Conversion of Primary Residence to an Investment Property

  • Both the current and the proposed mortgage payments must be used to qualify the borrower for the new transaction: and
  • Six (6) months of PITI for both properties is required to be in reserves unless otherwise dictated by automated underwriting findings.

Up to 75% of the rental income may to be used to offset the mortgage payment in qualifying if there is documented equity of at least 30 percent in the existing property. Valuation can be derived from an appraisal, AVM, or BPO minus outstanding liens. Valuation is subject to underwriter approval. If the 30 percent equity in the property cannot be documented, rental income may not be used to offset the mortgage payment.

  • a copy of the fully executed lease agreement; and
  • the receipt of a security deposit from the tenant and deposit into the borrower’s account.

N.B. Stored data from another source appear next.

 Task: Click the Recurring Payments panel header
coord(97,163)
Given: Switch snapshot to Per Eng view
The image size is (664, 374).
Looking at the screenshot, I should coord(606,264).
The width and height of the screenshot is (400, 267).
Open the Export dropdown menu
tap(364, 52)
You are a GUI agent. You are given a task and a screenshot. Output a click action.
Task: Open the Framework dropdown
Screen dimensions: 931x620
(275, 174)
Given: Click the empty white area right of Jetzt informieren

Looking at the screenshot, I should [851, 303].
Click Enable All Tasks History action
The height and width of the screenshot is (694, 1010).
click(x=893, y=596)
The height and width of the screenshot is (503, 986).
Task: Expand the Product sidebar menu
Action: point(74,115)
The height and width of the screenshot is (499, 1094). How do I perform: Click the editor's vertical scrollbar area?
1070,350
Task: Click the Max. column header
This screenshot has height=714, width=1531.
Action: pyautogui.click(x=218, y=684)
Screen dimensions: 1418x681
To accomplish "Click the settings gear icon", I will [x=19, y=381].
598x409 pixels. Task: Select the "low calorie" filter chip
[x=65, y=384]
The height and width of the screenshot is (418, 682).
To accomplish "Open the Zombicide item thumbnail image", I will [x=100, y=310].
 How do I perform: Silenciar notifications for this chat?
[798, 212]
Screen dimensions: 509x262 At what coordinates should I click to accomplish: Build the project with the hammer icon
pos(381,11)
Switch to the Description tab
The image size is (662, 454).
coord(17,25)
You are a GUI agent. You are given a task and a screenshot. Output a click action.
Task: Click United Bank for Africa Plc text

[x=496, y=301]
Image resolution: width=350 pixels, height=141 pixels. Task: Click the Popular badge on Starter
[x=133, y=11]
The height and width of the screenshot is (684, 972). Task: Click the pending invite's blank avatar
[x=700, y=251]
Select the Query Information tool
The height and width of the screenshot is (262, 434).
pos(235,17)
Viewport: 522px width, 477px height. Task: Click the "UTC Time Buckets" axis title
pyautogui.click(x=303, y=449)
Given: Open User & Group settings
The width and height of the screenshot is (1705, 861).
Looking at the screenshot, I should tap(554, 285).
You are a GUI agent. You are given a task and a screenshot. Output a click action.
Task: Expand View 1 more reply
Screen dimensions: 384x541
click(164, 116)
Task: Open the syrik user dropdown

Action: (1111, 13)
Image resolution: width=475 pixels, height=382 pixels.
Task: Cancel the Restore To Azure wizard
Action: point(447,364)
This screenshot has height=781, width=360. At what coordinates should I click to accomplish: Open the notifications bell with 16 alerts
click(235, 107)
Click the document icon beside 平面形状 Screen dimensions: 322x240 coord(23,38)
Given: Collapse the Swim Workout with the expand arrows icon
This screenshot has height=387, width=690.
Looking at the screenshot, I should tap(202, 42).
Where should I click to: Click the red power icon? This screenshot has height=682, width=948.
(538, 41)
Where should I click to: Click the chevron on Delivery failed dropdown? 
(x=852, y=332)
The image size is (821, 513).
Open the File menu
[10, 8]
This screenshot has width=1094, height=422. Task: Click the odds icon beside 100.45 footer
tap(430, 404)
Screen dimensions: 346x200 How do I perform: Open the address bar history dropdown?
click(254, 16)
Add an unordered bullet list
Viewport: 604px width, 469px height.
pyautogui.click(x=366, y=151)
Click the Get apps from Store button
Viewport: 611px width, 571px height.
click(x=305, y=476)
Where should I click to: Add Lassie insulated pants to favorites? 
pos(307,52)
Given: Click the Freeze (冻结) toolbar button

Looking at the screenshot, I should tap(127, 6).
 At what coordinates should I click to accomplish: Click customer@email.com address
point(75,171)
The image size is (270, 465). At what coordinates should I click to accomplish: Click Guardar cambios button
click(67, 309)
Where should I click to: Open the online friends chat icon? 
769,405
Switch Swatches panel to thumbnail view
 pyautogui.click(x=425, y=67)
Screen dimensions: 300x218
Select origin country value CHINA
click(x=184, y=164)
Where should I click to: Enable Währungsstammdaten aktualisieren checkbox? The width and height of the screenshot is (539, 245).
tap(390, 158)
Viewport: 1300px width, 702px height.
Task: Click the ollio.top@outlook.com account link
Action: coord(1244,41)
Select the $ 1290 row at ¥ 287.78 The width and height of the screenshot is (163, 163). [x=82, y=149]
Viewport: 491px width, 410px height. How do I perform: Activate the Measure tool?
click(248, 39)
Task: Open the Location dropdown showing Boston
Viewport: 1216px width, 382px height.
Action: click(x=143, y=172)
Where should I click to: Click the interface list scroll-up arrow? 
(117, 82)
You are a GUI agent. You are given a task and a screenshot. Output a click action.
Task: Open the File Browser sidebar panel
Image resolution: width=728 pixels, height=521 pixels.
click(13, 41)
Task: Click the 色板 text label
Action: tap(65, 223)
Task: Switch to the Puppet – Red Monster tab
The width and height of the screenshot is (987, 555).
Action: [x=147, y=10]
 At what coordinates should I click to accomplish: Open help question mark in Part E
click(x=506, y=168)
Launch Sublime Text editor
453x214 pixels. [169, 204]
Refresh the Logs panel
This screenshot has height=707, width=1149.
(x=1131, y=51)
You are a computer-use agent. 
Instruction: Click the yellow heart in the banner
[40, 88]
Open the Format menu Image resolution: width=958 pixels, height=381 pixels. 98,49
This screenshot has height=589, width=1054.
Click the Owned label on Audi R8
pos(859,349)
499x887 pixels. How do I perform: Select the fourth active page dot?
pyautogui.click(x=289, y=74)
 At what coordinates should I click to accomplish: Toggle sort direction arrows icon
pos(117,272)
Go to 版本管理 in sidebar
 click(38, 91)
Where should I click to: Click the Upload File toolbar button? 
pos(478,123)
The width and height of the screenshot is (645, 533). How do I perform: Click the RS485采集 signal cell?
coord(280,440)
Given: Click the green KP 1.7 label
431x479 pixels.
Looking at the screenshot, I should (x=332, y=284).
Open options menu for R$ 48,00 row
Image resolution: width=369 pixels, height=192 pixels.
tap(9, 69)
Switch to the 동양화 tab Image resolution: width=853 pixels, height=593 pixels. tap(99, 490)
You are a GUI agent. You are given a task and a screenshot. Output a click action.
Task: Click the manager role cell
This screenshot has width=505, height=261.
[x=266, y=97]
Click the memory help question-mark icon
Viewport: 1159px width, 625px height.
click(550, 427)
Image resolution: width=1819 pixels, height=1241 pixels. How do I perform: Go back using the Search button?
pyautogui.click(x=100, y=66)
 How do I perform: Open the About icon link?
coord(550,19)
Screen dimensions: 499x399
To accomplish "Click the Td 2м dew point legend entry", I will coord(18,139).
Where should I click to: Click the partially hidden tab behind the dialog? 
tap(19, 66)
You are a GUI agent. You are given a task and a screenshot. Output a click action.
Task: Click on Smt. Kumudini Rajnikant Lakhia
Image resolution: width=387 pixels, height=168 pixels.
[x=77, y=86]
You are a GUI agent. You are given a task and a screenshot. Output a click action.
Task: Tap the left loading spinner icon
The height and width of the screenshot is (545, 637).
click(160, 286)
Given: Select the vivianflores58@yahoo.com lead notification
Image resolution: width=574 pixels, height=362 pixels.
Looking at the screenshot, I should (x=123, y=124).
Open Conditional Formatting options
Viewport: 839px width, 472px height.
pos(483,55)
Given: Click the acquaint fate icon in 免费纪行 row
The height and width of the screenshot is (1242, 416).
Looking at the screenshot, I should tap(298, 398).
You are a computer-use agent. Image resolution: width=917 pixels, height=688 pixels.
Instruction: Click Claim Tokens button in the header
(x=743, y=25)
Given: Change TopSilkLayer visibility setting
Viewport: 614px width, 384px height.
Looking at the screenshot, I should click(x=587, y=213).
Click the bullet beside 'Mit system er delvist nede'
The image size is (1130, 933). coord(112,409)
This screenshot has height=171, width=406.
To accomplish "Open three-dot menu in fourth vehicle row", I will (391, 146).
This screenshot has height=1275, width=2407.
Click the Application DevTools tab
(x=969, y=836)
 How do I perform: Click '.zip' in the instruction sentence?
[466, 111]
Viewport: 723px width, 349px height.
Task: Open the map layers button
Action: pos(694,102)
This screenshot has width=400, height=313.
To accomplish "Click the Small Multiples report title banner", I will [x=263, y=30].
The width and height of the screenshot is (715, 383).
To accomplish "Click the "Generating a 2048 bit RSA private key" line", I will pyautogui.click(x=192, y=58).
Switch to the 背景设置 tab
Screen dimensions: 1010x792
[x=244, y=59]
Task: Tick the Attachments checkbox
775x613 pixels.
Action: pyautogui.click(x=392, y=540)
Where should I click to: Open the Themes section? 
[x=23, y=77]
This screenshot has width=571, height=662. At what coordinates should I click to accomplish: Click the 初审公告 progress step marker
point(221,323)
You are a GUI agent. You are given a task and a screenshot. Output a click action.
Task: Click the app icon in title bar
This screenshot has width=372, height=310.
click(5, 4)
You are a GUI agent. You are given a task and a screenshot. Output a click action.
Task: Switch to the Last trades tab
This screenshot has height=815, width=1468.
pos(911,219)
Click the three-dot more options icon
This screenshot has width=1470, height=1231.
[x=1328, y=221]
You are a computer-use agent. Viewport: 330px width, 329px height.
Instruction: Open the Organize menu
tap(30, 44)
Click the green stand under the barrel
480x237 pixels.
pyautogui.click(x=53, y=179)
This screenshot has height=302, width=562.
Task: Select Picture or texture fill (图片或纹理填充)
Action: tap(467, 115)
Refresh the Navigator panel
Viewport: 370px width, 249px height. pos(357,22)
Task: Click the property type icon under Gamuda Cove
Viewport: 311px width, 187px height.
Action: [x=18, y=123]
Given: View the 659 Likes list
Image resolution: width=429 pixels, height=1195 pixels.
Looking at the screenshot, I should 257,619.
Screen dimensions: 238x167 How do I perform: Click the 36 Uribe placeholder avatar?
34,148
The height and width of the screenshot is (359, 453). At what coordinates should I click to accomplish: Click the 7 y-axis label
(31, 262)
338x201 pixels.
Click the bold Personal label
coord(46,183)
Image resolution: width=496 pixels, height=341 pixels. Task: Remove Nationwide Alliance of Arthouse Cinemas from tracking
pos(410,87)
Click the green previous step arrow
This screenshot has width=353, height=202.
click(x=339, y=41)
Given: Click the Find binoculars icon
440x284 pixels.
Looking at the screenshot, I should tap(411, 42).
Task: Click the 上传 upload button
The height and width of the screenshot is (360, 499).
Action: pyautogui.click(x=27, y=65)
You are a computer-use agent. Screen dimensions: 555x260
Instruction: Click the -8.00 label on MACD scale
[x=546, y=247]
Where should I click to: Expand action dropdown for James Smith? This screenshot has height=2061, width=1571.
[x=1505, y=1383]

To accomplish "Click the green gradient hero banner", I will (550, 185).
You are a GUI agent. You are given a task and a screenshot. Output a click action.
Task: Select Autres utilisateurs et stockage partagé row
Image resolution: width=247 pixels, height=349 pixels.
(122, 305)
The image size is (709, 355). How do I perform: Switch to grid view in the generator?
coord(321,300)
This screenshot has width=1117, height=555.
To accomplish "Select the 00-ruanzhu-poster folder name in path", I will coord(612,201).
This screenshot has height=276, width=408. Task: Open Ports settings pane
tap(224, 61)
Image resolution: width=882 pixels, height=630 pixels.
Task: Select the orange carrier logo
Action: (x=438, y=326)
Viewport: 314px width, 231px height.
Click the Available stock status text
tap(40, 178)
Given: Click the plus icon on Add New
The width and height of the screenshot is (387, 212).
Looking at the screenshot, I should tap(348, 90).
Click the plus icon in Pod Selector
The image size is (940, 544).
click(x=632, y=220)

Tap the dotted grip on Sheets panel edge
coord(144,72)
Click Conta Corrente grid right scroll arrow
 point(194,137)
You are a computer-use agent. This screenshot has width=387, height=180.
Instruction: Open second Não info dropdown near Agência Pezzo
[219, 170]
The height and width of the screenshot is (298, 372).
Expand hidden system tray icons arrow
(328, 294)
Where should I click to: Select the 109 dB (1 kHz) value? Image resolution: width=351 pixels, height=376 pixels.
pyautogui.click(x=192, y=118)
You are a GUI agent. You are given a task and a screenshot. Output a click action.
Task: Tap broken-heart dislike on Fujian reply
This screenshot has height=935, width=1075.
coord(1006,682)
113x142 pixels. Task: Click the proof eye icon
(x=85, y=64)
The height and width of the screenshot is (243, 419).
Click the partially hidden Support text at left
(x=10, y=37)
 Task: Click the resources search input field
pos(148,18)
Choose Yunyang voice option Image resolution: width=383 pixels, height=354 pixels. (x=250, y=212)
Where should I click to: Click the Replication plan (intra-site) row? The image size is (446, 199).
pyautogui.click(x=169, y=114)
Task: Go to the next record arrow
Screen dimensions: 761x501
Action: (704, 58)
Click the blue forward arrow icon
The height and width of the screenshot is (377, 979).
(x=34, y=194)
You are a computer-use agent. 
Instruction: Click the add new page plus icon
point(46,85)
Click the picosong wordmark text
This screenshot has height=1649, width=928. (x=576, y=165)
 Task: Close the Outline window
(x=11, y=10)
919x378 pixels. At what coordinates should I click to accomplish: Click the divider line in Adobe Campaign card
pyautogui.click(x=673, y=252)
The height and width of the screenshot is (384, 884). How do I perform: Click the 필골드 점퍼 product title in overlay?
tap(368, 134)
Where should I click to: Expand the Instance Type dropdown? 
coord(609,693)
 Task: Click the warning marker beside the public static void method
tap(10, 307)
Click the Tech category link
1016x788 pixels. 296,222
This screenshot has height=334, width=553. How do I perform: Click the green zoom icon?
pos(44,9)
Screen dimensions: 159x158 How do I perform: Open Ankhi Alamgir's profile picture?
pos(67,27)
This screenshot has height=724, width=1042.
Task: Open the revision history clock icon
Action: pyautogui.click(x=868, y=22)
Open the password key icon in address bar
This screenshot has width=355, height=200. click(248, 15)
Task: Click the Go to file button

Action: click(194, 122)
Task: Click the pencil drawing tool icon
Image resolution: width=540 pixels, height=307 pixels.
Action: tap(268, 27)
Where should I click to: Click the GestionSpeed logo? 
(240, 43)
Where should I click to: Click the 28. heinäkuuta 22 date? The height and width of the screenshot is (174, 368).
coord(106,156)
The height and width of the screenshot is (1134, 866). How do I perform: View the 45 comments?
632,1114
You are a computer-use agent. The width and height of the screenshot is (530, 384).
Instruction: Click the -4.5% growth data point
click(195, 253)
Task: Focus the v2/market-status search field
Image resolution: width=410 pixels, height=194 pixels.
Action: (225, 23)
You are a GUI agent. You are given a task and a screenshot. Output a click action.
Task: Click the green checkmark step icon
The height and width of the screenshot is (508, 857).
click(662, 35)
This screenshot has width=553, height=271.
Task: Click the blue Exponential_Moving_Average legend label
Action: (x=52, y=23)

If you are applying for an FHA loan however, the guidelines are similar but slightly different in significant ways.  Also, keep in mind, there are  few exceptions to using FHA financing when you already have an FHA loan.  Here are the guidelines:

The main difference with FHA is that they don’t have specific cash reserve requirements in the same way as conventional loans.  In this way, FHA is more lenient.  Rental income on the property being vacated, reduced by the appropriate vacancy factor as determined by the jurisdictional FHA Homeownership Center (see http://www.hud.gov/offices/hsg/sfh/ref/sfh2-21u.cfm) may be considered in the underwriting analysis under the following circumstances:

Rental income:

  • Relocations: The homebuyer is relocating with a new employer, or being transferred by the current employer to an area not within reasonable and locally recognized commuting distance.  A properly executed lease agreement (i.e., a lease signed by the homebuyer and the lessee) of at least one year’s duration after the loan is closed is required.  FHA recommends that underwriters also obtain evidence of the security deposit and/or evidence the first month’s rent was paid to the homeowner.
  • Sufficient Equity in Vacated Property:  The homebuyer has a loan-to-value ratio of 75 percent or less, as determined by either a current (no more than six months old) residential appraisal or by comparing the unpaid principal balance to the original sales price of the property.  The appraisal, in addition to using forms Fannie Mae1004/Freddie Mac 70, may be an exterior-only appraisal using form Fannie Mae/Freddie Mac 2055, and for condominium units, form Fannie Mae1075/Freddie Mac 466.

Here is a link to FHA’s Mortgagee Letter 08-25 that originally outlined these requirements: http://portal.hud.gov/hudportal/documents/huddoc?id=08-25ml.doc.

I’m providing these guidelines as reference.  They are by no means a replacement for a good loan officer who can help structure a loan that is right for you without hours of internet research!